++++ Passage

Joachim Schmid studied visual communication between 1976 and 1981 and after he began his career as a freelance writer he quickly became known for his criticism of the prevailing notions of art photography – instead advocating for a broader critique of photography as a cultural practice. I looked at his work whilst studying Context & Narrative (Level 1) and so had already accessed both links provided. The Interview with Sharon Boothroyd
On 10th December 2013 focussed on his interest in repetitive patterns in snapshots such as food and hands. He began by being interested in vernacular photography as a cultural practice with the idea of creating a visual survey of snapshot photography in the C20th. I was interested that he called this ‘gathering’ rather than ‘collecting’ – so general rather than specific. He expressed his enthusiasm for the advent of digital technology and sites such as Flickr because he had access to even more photographs.
The second link provides a video of Schmid discussing his work with Divya Rao Heffley and an essay by Heffley. The video begins with Schmid searching through boxes of photographs in a fleamarket and then moves indoors to the interview. He calls his ‘gathering’ archaeological research, whilst only acquiring interesting photographs. He began in 1982 when he found a photograph in the street and then began collecting these discarded objects (Pictures from the Street (1982-2012)). Schmid then moved onto being more systematic – visiting particular places in various Cities and roaming systematically – listing and cataloguing his finds in various categories (Photographic Garbage Survey Project (1996-97).
“It’s amazing to see how much human energy is spent on the destruction of these pictures” (c7 min in) the dirt they take on, how they look. He calls his collection an Anti-Museum. this kind of collecting came to a natural end for him with the arrival of digital photography – people press the delete button so nothing in the street for him anymore. He talks of how people photograph food now where they didn’t before (see below) and apply photography in every situation – some of it strange/very strange. His curiosity about these practices shines through. “Somehow we all end up taking the same photographs” (c10.17 in). One collection is of photographs of newspaper on particular days. Again it was addictive to begin with having this unlimited supply but he was now trying to slow down.

++++++++
++++ Material provided

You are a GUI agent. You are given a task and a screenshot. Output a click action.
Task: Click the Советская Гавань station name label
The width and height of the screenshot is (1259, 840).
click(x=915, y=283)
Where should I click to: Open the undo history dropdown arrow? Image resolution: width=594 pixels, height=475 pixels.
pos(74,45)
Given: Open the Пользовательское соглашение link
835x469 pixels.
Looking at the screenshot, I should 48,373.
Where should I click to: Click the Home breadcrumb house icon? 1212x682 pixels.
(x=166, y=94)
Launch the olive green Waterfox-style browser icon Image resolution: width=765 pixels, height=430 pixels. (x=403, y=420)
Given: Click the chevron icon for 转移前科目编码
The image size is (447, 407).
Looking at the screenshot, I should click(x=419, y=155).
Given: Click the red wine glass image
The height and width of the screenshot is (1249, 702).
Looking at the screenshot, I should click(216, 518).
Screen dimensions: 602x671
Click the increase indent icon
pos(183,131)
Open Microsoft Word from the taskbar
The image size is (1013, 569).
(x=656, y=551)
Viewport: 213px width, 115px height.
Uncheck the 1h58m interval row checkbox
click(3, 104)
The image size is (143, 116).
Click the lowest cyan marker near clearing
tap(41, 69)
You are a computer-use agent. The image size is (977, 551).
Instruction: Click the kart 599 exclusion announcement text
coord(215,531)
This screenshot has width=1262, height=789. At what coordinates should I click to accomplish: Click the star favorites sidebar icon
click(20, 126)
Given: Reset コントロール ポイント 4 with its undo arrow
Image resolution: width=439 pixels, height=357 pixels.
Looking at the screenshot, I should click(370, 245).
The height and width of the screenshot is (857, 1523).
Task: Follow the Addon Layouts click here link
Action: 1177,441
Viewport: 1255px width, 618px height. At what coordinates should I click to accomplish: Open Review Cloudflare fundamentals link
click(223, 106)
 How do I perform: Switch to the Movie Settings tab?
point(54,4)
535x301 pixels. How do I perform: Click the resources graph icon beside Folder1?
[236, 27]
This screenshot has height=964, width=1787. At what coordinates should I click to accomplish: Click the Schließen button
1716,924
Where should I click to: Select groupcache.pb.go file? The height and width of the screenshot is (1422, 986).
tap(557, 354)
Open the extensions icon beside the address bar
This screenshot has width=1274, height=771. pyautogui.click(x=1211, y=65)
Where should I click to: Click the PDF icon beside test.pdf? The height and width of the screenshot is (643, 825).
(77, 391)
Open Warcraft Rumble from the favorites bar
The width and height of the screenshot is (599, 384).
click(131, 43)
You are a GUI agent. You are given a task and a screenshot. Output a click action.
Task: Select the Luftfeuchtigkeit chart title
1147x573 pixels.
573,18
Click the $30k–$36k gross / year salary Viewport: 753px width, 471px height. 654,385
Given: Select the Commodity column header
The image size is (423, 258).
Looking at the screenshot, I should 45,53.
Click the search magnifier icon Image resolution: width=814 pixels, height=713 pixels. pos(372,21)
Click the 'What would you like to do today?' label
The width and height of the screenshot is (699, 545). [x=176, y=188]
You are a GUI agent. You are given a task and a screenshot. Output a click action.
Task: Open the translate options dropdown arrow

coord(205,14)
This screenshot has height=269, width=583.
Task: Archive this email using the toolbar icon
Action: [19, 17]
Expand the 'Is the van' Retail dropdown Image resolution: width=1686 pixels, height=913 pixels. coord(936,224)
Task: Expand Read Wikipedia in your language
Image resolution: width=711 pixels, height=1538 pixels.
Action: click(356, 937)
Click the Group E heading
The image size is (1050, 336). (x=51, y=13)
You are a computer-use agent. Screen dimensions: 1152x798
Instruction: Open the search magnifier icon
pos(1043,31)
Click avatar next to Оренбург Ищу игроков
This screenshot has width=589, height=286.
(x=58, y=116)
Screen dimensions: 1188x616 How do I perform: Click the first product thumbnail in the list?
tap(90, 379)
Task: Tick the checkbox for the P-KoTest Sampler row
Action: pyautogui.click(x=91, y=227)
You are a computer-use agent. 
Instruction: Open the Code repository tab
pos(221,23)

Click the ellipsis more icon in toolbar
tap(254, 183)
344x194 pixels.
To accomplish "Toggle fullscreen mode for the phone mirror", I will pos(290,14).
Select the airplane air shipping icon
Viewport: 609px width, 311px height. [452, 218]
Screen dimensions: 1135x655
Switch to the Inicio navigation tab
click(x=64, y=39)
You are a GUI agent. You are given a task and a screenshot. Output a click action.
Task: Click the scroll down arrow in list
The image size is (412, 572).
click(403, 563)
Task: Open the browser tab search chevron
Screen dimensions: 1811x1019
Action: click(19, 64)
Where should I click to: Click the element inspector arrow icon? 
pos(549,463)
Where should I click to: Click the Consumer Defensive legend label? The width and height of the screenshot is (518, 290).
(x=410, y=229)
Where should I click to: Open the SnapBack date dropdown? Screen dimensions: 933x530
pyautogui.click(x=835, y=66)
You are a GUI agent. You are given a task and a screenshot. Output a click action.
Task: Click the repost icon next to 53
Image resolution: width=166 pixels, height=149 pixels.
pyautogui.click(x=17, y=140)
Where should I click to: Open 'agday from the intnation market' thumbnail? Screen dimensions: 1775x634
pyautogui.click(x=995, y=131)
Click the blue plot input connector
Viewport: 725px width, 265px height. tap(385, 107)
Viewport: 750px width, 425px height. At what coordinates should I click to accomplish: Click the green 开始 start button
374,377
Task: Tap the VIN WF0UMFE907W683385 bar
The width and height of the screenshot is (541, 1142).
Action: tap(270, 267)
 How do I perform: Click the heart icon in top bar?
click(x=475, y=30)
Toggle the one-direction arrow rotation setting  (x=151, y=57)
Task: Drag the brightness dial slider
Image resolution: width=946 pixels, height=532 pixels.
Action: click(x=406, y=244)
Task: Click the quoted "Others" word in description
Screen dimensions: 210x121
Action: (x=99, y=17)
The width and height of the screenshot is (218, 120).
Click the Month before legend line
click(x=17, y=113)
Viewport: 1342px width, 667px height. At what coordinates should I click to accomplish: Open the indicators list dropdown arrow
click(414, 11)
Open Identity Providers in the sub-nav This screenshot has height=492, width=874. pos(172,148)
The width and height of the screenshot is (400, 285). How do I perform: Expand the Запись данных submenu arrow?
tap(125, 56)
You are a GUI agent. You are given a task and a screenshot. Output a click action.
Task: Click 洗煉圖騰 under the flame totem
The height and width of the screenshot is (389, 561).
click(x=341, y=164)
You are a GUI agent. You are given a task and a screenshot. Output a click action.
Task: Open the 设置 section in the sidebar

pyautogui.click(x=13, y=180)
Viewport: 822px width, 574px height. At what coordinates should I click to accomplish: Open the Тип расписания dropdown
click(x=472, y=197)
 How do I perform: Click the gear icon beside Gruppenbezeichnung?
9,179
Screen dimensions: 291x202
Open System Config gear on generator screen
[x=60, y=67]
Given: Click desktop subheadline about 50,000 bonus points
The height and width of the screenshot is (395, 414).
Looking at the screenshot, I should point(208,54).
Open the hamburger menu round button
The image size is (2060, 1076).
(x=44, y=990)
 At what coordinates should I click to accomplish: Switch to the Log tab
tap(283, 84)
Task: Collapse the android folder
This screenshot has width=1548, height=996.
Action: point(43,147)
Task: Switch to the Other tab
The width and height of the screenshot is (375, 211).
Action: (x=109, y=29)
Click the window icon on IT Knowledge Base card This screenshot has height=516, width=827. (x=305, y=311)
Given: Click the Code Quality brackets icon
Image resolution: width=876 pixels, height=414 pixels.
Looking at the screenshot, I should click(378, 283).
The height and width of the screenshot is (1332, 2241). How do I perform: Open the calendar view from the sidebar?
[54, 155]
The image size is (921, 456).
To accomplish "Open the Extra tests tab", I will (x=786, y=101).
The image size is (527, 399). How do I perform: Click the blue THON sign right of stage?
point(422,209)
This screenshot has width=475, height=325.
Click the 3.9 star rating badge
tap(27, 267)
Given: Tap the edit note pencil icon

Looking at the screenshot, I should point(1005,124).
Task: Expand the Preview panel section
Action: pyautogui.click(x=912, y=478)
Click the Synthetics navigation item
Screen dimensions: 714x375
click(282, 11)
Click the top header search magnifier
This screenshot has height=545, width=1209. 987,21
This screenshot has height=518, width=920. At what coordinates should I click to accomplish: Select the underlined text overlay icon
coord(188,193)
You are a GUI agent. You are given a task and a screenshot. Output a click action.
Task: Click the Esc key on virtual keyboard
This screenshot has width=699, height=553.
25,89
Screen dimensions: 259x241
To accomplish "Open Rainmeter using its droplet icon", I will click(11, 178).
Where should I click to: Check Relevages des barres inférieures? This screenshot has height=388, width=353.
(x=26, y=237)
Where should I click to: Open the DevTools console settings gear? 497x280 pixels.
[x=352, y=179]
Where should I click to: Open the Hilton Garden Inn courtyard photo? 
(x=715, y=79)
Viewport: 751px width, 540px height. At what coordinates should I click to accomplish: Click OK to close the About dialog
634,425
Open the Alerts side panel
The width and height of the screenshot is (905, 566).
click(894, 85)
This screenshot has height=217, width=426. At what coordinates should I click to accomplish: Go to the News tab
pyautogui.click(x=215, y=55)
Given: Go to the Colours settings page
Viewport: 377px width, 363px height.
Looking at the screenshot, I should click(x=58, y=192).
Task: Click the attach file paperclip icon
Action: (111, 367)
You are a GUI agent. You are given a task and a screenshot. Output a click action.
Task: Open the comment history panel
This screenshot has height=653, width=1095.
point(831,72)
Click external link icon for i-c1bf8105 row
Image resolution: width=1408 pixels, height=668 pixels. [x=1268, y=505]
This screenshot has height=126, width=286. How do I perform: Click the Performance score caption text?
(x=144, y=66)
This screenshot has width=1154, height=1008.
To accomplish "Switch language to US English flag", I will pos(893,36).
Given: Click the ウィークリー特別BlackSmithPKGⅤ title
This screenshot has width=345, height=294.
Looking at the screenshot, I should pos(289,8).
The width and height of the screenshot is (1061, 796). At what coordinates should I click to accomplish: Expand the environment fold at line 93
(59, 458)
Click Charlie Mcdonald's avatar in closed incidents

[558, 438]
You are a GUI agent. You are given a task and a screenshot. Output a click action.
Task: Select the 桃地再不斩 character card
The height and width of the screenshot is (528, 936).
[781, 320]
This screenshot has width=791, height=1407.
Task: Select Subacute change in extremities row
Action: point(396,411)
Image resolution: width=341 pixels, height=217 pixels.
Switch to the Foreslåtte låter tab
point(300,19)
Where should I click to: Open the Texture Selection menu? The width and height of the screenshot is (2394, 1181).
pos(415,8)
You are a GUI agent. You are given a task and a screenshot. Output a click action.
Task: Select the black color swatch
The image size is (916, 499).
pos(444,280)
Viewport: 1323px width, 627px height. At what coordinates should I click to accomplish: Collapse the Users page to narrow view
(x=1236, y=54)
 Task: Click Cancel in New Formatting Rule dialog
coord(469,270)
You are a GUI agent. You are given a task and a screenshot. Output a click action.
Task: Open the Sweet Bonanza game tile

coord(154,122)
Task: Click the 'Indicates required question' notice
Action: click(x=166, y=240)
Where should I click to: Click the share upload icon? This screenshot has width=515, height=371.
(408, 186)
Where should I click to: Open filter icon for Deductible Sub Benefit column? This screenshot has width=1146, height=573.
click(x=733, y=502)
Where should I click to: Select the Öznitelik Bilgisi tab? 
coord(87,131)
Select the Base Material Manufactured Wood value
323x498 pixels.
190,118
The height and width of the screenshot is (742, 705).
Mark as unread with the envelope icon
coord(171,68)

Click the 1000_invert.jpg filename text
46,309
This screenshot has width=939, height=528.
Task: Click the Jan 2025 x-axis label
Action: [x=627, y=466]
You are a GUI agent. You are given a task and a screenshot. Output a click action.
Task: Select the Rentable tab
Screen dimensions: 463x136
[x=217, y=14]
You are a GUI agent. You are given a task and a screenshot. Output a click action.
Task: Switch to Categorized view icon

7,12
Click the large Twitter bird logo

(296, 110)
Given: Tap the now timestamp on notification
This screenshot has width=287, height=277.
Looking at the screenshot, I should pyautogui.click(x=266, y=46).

++++++++

## Prompt A
List every person named in the piece on Joachim Schmid.
## Prompt B
From the piece on Joachim Schmid, reproduce the passage starting with "The second link" and going on through "Survey Project (1996-97).".
The data comes from a different source than the piece on Joachim Schmid.

## Exercise solution A
Joachim Schmid, Sharon Boothroyd, Divya Rao Heffley

## Exercise solution B
The second link provides a video of Schmid discussing his work with Divya Rao Heffley and an essay by Heffley. The video begins with Schmid searching through boxes of photographs in a fleamarket and then moves indoors to the interview. He calls his ‘gathering’ archaeological research, whilst only acquiring interesting photographs. He began in 1982 when he found a photograph in the street and then began collecting these discarded objects (Pictures from the Street (1982-2012)). Schmid then moved onto being more systematic – visiting particular places in various Cities and roaming systematically – listing and cataloguing his finds in various categories (Photographic Garbage Survey Project (1996-97).